Sunday, October 28, 2007

pride/entitlement

i may or may not be listening to just a little christmas music right now. amy grant, home for christmas. it's my favorite; don't judge me.

friday night was very-important-competition night. after fighting off illness and actually singing pretty well despite it, i...didn't win. which, i'm not going to lie, did not make me the world's happiest mezzo-soprano. there were, of course, tears [i "deserved" to win!].

then bam:
saturday chorale rehearsal. what is the devotion? pride. ouch.
sunday morning sermon. the parable of the pharisee and the tax collector praying in the synagogue (see luke 18:9-14). what is the sermon topic? pride. double ouch.

ok God, i get it! i'm prideful! but it's sort of been setting in this weekend that pride is something that i really need help with. as far as music goes, i've gotten quite used to being the proverbial "big fish in a small pond." i generally get solos, roles, etc. that i want/feel like i deserve. it's the beauty of being semi-talented in a small department. however, this is not how the rest of the business will work. i will no longer be the star child, starring in opera after opera to rave reviews.

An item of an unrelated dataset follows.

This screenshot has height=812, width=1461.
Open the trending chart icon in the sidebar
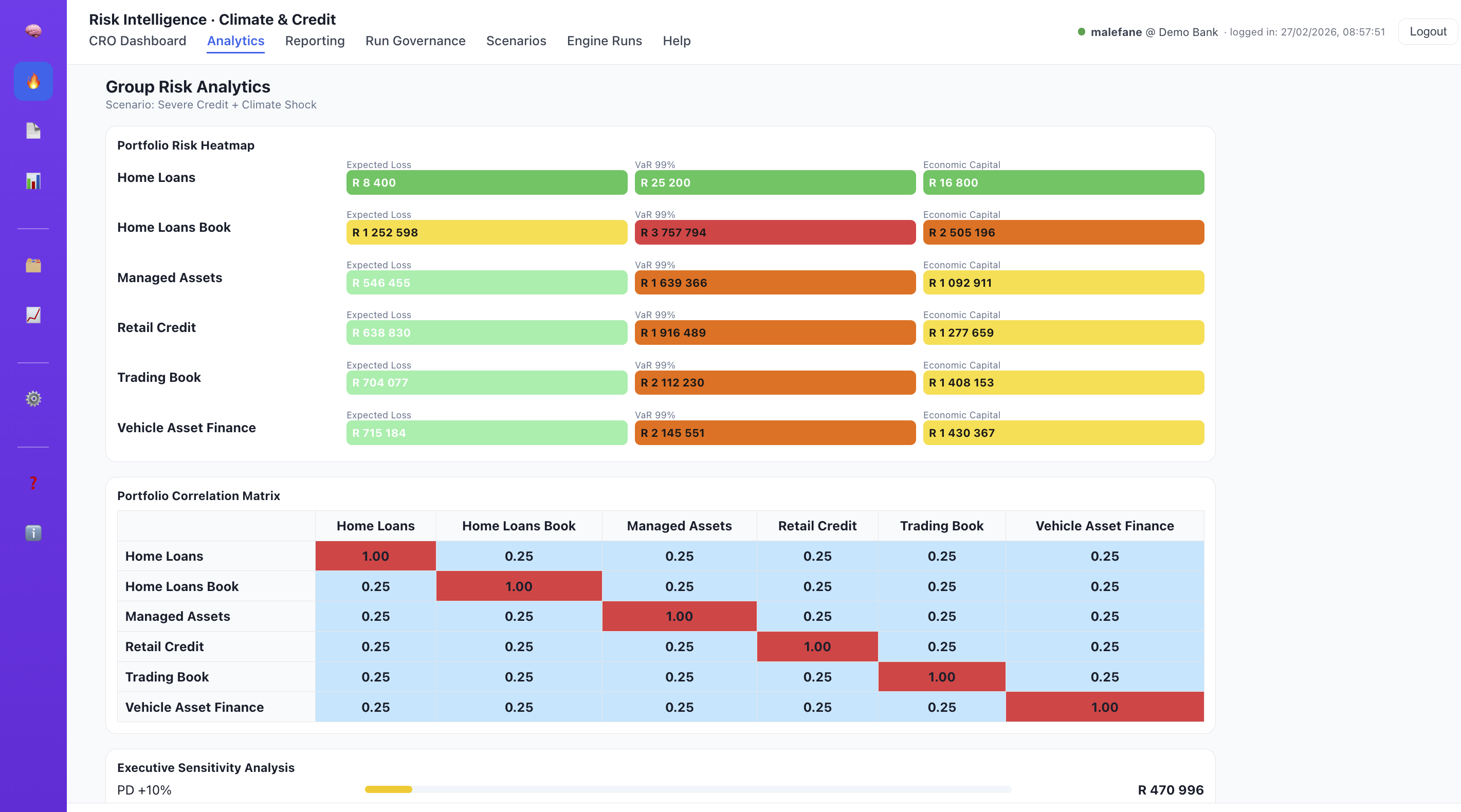click(x=32, y=315)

after the sermon this morning [to refocus back on my original point and not *shock* on me...], i couldn't help but ponder the role of the feeling of "entitlement" in america. i read an article once somewhere that said that one of the main reason girls my age [and younger] are so mean and awful is because they've been raised to think they're entitled to having some fantastic life, and when someone gets in their way, watch out! the claws come out. we all feel that way, i think. i felt like i was entitled to win that contest. people feel like they're entitled to big, gas-guzzling cars, high paychecks, 3 meals a day, christmas presents, etc. don't get me wrong, i'm not saying these are intrinsically bad things, i'm just saying that we have grown up in a society that makes us feel like we deserve them--the american dream.

what does this mean for us as christians then? if we are entitled to these earthly things, then what? we were not entitled to the Son of God stepping down to take our sins on His back and dying for us. that was grace, fortunately. we could never, ever be good enough or impressive enough to be entitled to such mercy.

i feel like this is turning into a rant. i don't mean it to be so, but it is certainly something that's been on my mind lately. basically my point is that i wasn't entitled to win that contest, and i'm not entitled to get into grad school.

but here's hoping.

in other news, i have the most wonderful housemates, and we spent the evening carving pumpkins [which apparently irritates my skin], baking the seeds, and making cute little autumnal chocolates. i needed that. today was just lovely, actually. i have somehow ended up with the best friends a girl could ask for.